* TASK BRIEF
Nothing but the lines from the one that contains "This screenshot has width=600, height=459." to the end of the records should be printed, both ends included, exactly as given.

* EXCERPTED DATA
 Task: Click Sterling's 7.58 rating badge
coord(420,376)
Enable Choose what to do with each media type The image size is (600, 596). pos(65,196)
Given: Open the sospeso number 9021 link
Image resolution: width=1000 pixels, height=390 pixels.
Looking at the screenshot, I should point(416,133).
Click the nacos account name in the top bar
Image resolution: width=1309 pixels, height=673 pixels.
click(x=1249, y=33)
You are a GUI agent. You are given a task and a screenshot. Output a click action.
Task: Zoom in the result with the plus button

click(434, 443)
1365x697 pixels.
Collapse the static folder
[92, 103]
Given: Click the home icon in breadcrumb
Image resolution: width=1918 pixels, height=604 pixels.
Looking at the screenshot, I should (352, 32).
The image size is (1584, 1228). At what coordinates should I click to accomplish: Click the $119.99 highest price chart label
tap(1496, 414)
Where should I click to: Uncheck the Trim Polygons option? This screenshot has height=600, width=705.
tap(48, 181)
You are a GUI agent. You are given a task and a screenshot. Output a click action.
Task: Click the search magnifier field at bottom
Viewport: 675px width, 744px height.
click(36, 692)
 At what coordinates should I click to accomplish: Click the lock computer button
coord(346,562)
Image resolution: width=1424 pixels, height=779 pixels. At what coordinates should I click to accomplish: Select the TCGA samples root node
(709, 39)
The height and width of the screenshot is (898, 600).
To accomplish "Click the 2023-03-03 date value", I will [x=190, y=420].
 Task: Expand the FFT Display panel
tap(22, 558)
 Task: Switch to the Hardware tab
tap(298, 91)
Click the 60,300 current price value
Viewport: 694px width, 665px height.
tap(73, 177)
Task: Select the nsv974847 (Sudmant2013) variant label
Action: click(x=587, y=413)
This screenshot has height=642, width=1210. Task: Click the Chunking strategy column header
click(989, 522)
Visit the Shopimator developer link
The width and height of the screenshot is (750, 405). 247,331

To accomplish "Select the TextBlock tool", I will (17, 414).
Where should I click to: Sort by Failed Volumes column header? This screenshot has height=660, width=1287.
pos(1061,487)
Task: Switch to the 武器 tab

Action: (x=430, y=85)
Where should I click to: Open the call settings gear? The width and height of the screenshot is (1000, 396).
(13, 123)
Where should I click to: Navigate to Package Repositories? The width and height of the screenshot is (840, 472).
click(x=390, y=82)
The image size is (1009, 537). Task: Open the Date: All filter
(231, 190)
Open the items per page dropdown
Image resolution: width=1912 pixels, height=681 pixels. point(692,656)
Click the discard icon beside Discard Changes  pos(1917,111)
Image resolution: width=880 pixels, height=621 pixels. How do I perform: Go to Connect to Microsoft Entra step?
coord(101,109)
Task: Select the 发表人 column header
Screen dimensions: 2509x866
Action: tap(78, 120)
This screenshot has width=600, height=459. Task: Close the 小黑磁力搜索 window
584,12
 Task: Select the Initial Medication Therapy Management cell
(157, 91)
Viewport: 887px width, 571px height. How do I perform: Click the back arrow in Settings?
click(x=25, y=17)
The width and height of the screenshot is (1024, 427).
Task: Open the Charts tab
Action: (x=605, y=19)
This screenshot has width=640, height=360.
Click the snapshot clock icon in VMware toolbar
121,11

* SOLUTION FOR THIS TASK
This screenshot has width=600, height=459. Task: Close the 小黑磁力搜索 window
584,12
 Task: Select the Initial Medication Therapy Management cell
(157, 91)
Viewport: 887px width, 571px height. How do I perform: Click the back arrow in Settings?
click(x=25, y=17)
The width and height of the screenshot is (1024, 427).
Task: Open the Charts tab
Action: (x=605, y=19)
This screenshot has width=640, height=360.
Click the snapshot clock icon in VMware toolbar
121,11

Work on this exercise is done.